Practical daily‑management tips
- Create a health record binder: Include genetic test results, cardiac reports, calcium levels, vaccination history, and contact information for each specialist.
- Medication organization: Use a weekly pillbox; set alarms for calcium/Vit‑D supplements.
- School collaboration: Work with teachers and school counselors to implement accommodations (extra time on tests, preferential seating, speech‑language support).
- Routine health checks: Schedule annual cardiac echo, calcium panel, audiology exam, and neuropsychological review.
- Nutrition: Incorporate calcium‑rich foods (dairy, fortified plant milks, leafy greens) and limit caffeine, which can impair calcium absorption.
- Social skills development: Participation in group activities or clubs can reduce isolation and improve self‑esteem.
- Support networks: Join organizations such as the 22q11.2 Deletion Syndrome Support Group for peer advice.
Transition to adult care
Adolescents should gradually shift from pediatric to adult providers. A coordinated transition clinic (cardiology, genetics, psychiatry, primary care) reduces gaps in care and improves health outcomes (Cleveland Clinic).
Prevention
Because VCFS is a genetic microdeletion, primary prevention (avoiding the condition) is not possible. However, families can take steps to reduce the risk of complications:
- Genetic counseling before or during pregnancy – carrier testing if a parent is known to have the deletion.
- Maternal prenatal care: high‑resolution ultrasound can sometimes detect major cardiac or cleft palate anomalies, prompting early post‑natal evaluation.
- Early newborn screening for hypocalcemia in infants with dysmorphic features.
- Vaccination adherence to prevent infections that could exacerbate immune deficiency.
Complications
If not identified and managed promptly, VCFS can lead to serious health problems:
- Life‑threatening cardiac defects – untreated Tetralogy of Fallot or truncus arteriosus may cause heart failure.
- Severe hypocalcemia – can trigger seizures, tetany, or cardiac arrhythmias.
- Recurrent otitis media – may cause permanent hearing loss.
- Psychiatric illness – early‑onset schizophrenia or severe mood disorders increase risk of self‑harm.
- Chronic kidney disease – from congenital anomalies that go undetected.
- Immunodeficiency‑related infections – especially in early childhood when thymic tissue is under‑developed.
When to Seek Emergency Care
- Sudden, severe chest pain, shortness of breath, or fainting – possible cardiac emergency.
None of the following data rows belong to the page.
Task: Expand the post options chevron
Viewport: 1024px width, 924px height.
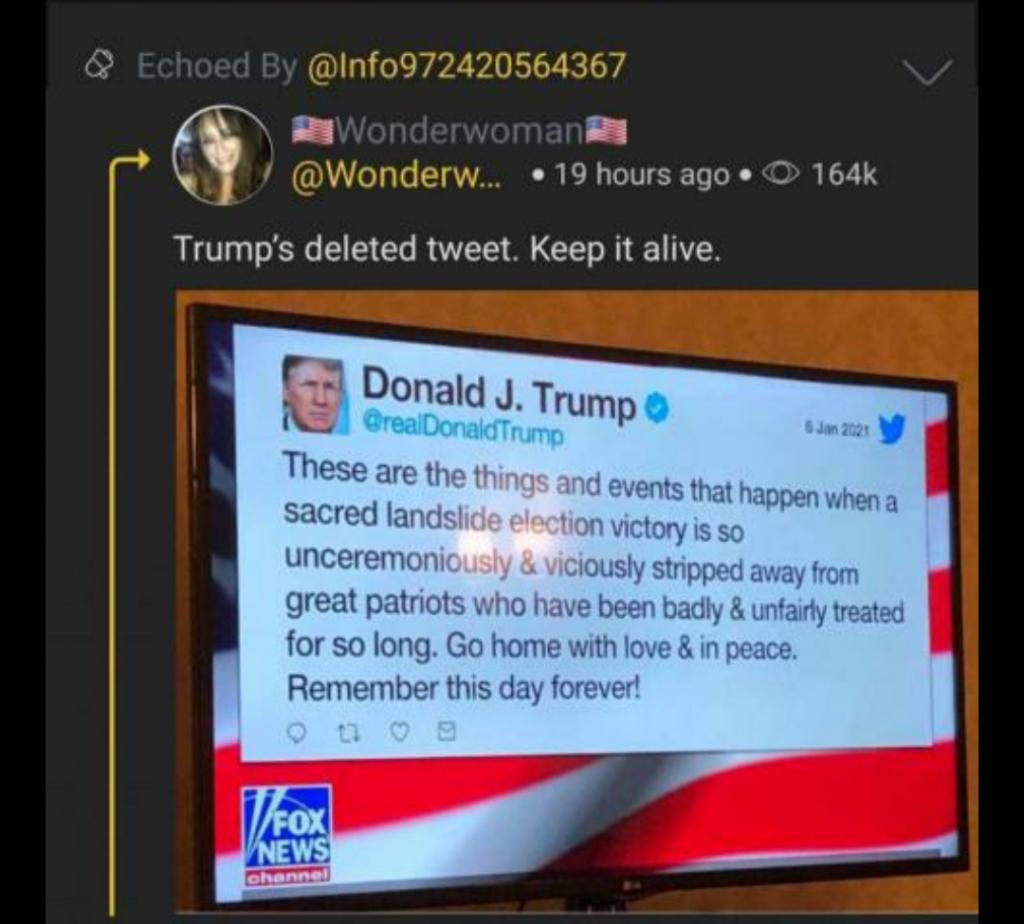Action: pyautogui.click(x=927, y=71)
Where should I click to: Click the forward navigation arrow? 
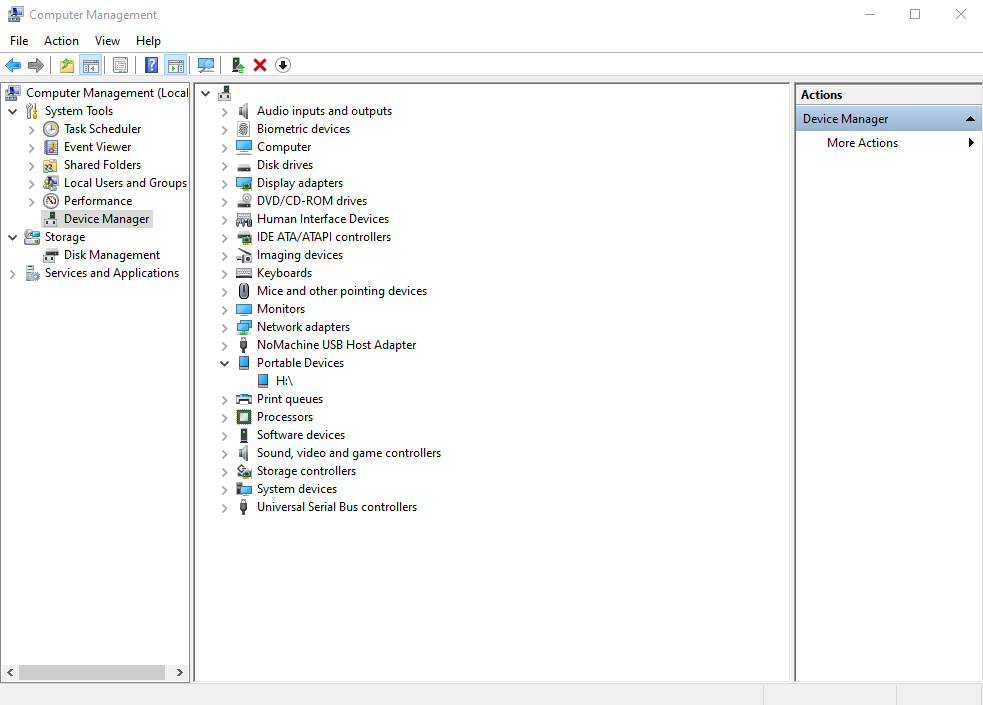tap(36, 64)
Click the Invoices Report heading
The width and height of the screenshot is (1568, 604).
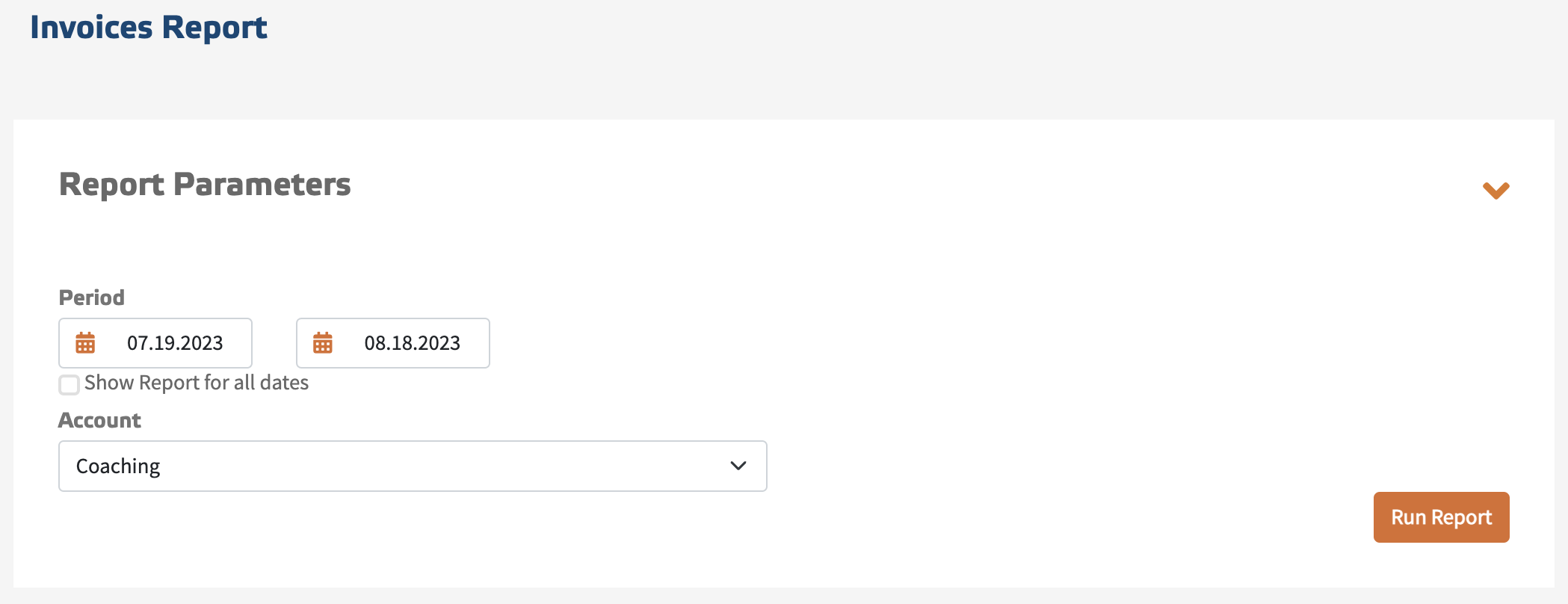148,26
- Seizure activity (convulsions, loss of consciousness) especially if preceded by muscle cramps or tingling – may indicate acute hypocalcemia.
- High fever (>101 °F / 38.3 °C) with rapid breathing, neck stiffness, or lethargy – signs of meningitis or severe infection.
- Persistent vomiting or inability to keep fluids down for >12 hours – risk of dehydration and electrolyte imbalance.
- Sudden worsening of breathing (stridor, severe snoring, or apnea) – could be airway obstruction from enlarged tonsils/adenoids.
- Uncontrolled bleeding after a minor injury – consider clotting abnormalities.
Prompt evaluation can prevent life‑threatening complications.
References
- Mayo Clinic. “22q11.2 deletion syndrome (DiGeorge syndrome).” https://www.mayoclinic.org
- Centers for Disease Control and Prevention. “22q11.2 Deletion Syndrome.” https://www.cdc.gov
- National Institutes of Health, Genetics Home Reference. “22q11.2 deletion syndrome.” https://ghr.nlm.nih.gov
- World Health Organization. “Congenital heart disease.” https://www.who.int
- Cleveland Clinic. “Transition of Care for Adolescents with Complex Genetic Disorders.” https://my.clevelandclinic.org
- Shprintzen RJ, et al. “22q11.2 deletion syndrome.” Nature Reviews Disease Primers. 2020;6:80. doi:10.1038/s41572-020-00236‑z.